Our deepest fears are like dragons guarding our deepest treasure.
- Rainier Maria Rilke
So I knew the time had come and I (of course) instantly knew my word: fearless.
And even though its definition is simply lacking fear and a number of its synonyms veer into the language of battle and war -- bold, brave, courageous, intrepid, valiant, valorous, gallant, plucky, lionhearted, heroic, daring, audacious, indomitable, doughty; unafraid, undaunted, unflinching; informal gutsy, spunky, ballsy, feisty -- I've decided I still want to keep it, for now, to try it on for size as I venture in the creative and West Coast Fitness waters of this my 56th year on earth.
Maybe it will inspire me (or at the very least remind me) to reclaim some of the derringdo and pluckiness I once exhibited (in spades) when I was younger, more optimistic, and, of course, thinner. Maybe it will simply help me have more confidence and know that there is nothing to fear even as my right knee shows signs of arthritis and my hands turn psoriasis-prone. Maybe it will give me the perspective I so often lack -- and truly need and want -- to be able to use my writing to tell my truths.
I've decided to spent the twelve days of leading up to Christmas reading a book of poetry each day.
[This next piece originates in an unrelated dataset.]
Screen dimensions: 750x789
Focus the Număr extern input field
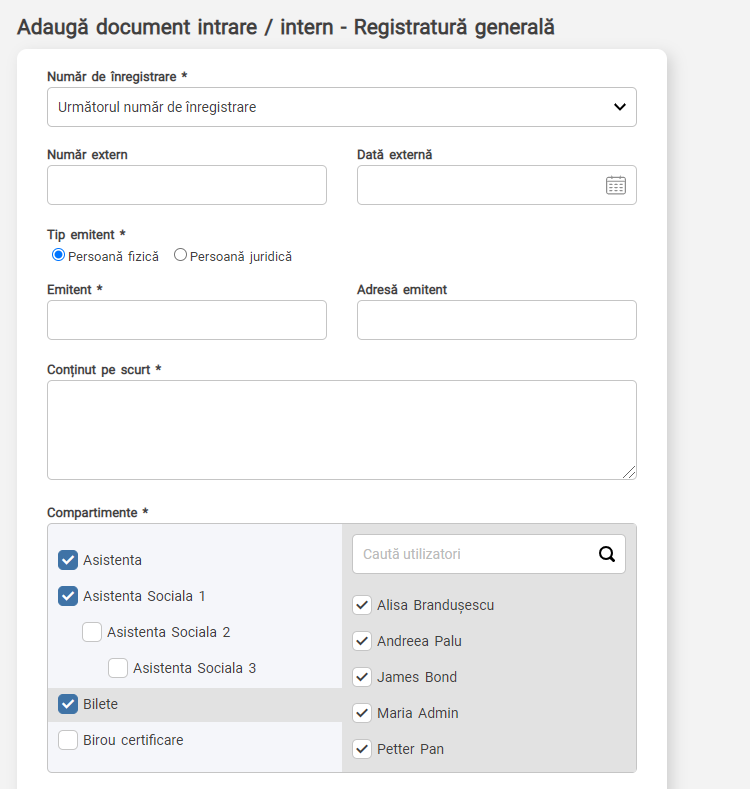pos(187,185)
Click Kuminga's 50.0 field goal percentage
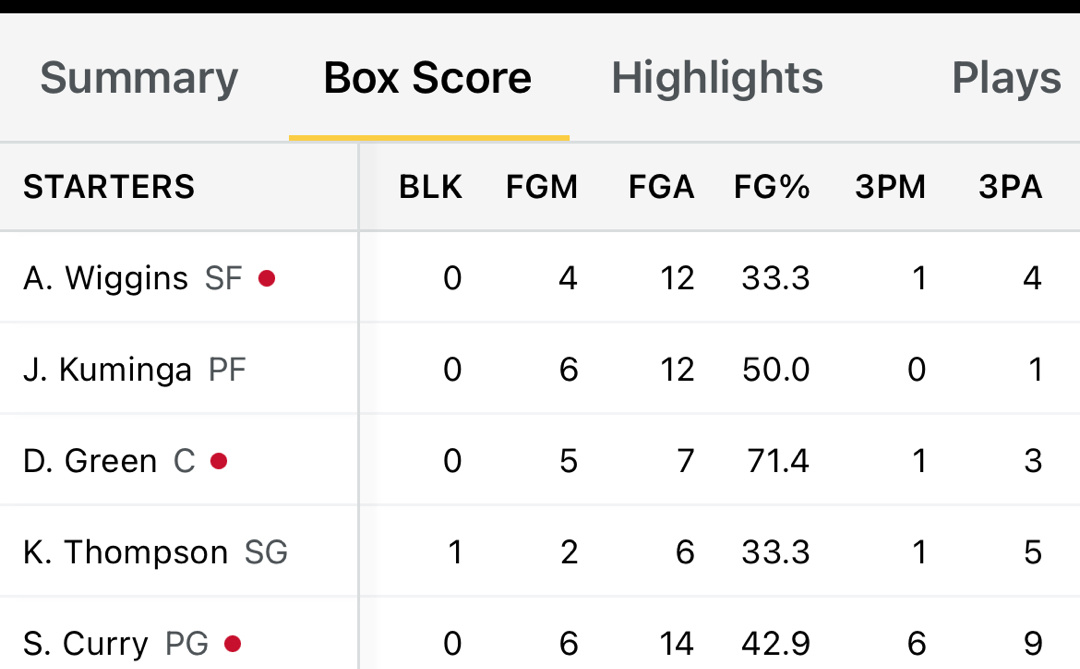The image size is (1080, 669). pyautogui.click(x=776, y=370)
And then writing what I learn, observe, feel after reading the volume here on my blog. And seeing if I can find any of the objects in this famous holiday song in the poems I read, too. I may also try and write a poem a day that somehow uses these famous true-love gifts:
The twelfth day of Christmas, | My true love sent to me | Twelve lords a-leaping, | Eleven ladies dancing, | Ten pipers piping, | Nine drummers drumming, | Eight maids a-milking, | Seven swans a-swimming, | Six geese a-laying, | Five gold rings, | Four calling birds, | Three French hens, | Two turtle doves, and | A partridge in a pear tree.
I know, I know -- it's technically December 25 through Epiphany in January that count for the real twelve days but I know I'll be way too busy then to do all that reading so I'm starting now instead...first up, Drift and Pulse by Kathleen Halme.
Take a measly little pone of a poem written, oh, seven or eight months back. One that's been sitting, gathering moss, and that you're certain is nothing not something. When you wake up, fresh, read it over again, and maybe again. Seek the buzz, the energy, where the phrases seem to be the way your poetic voice speaks, in dreams, in dialogue, in double entendre. Pare, sculpt, hone, edit, shape. Float the latest and greatest by a few trusted reading friends. Ask them not to spare your feelings when they critique. And they do. Thumbs up, thumbs down, lose a "to" here, lose a "the" there.
And slowly, slowly, you start to recognize which ones are the keepers and which ones have to sit on the grill, frying a bit longer.
Not a bad process. An assembly line of words, marinating to their perfection.
Read, revise, read, repeat.
Photograph:
Potato pancakes on Yogi's Grill at the Plymouth, Pennsylvania Kielbasa Festival, August 2009.
I write therefore I am. My six-word memoir? Teetered on the precipice then jumped.